Poor Tim Tebow, Alex Smith, Matt Hasselbeck, Kevin Kolb and Matt Moore. Their teams coveted Peyton Manning and viewed him as an upgrade. How can those bruised egos overcome such emotional trauma, knowing they were viewed as totally dispensable?
Take Smith, for example. He led the San Francisco 49ers to the NFC title game and reportedly was offered a $24 million contract. But that was before the Niners' dalliance with Manning. The contract remains on the table, but Smith is upset at the perceived lack of loyalty.
He should be grateful that coach Jim Harbaugh gave him one last shot at career resuscitation.
The Arizona Cardinals traded Pro Bowl cornerback Dominique Rodgers-Cromartie and a second-round draft to acquire Kolb a mere eight months ago. The only reason Kolb remained on the roster past 1 p.m. last Friday was Manning's refusal to sign. Otherwise, Kolb would've been dumped instead of receiving a $7 million roster bonus.
I guess the money can soothe his feelings.
Hasselbeck, a 14-year veteran, has been around long enough to understand the Tennessee Titans' failed push for Manning, one of the greatest quarterbacks ever. And the Miami Dolphins don't have to explain their pursuit to Moore, a five-year pro who just completed his first season as a full-time starter ... and now faces a challenge from recently-signed David Garrard.
Assuming that Smith licks his wounds and comes to his senses, Tebow is the only quarterback whose immediate future has been impacted (although the Jets' Mark Sanchez signed a contract extension, presumably after Manning expressed no interest in New York).
But Tebow's immediate future was murky way before Manning signed with the Denver Broncos and doused Tebowmanics with a bucket of cold water.
"I was hired to do the best I could to compete for a world championship," Broncos executive John Elway said Tuesday at Manning's news conference. "That's what I feel we're doing. Tim Tebow is a great kid. If I wanted someone to marry my daughter it'd be him. ... But you have to take personalities out of it. Without a doubt, this is the best decision for the Denver Broncos at this time."
It shouldn't even be a question.
Only a handful of teams wouldn't swap their current QB for Manning, and the Broncos aren't within Hail Mary distance of making that list. But Tebow's legions of faithful fanatics don't get it. All they know is that Denver made the playoffs with Tebow and beat the mighty Pittsburgh Steelers.
All Elway knows is that Tebow's unorthodox style and inability to run a pro-style offense made him a long shot as the long-term solution.
Of course, Tebow is disappointed to lose his job, just like Smith would've been in San Francisco or anyone else anywhere.

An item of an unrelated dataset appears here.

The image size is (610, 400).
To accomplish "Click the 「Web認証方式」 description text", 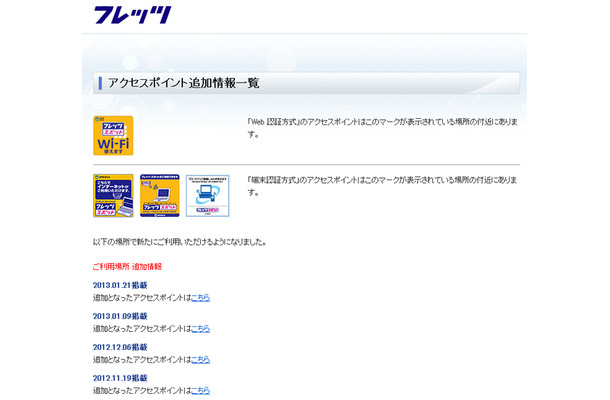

Even if truth serum made them admit that the replacement is better, they still would want the chance to play. That's just human nature.
Assuming that the Broncos want the circus out of town as soon as possible, they'll take what they can get for Tebow. So he'll get a chance to play elsewhere. But unlike Smith, Hasselbeck, Kolb and Moore, he shouldn't count on remaining a full-time QB.
The Broncos dismantled their offense for Tebow, dumbed it down to maximize his strengths and minimize his weaknesses. Unfortunately, the latter shone through, anyway, as he completed nine or fewer passes in five starts, including two games against Kansas City with a measly eight completions combined.
Denver faced extraordinary pressure to adapt and adjust with Tebow, having spent a first-round draft pick on him. But he'll probably cost his next team a fourth-round pick, if that high.
So whether it's a red-zone package or Wildcat scheme, Tebow should be prepared for a major career change.
For the other QBs that Manning nearly affected: at ease.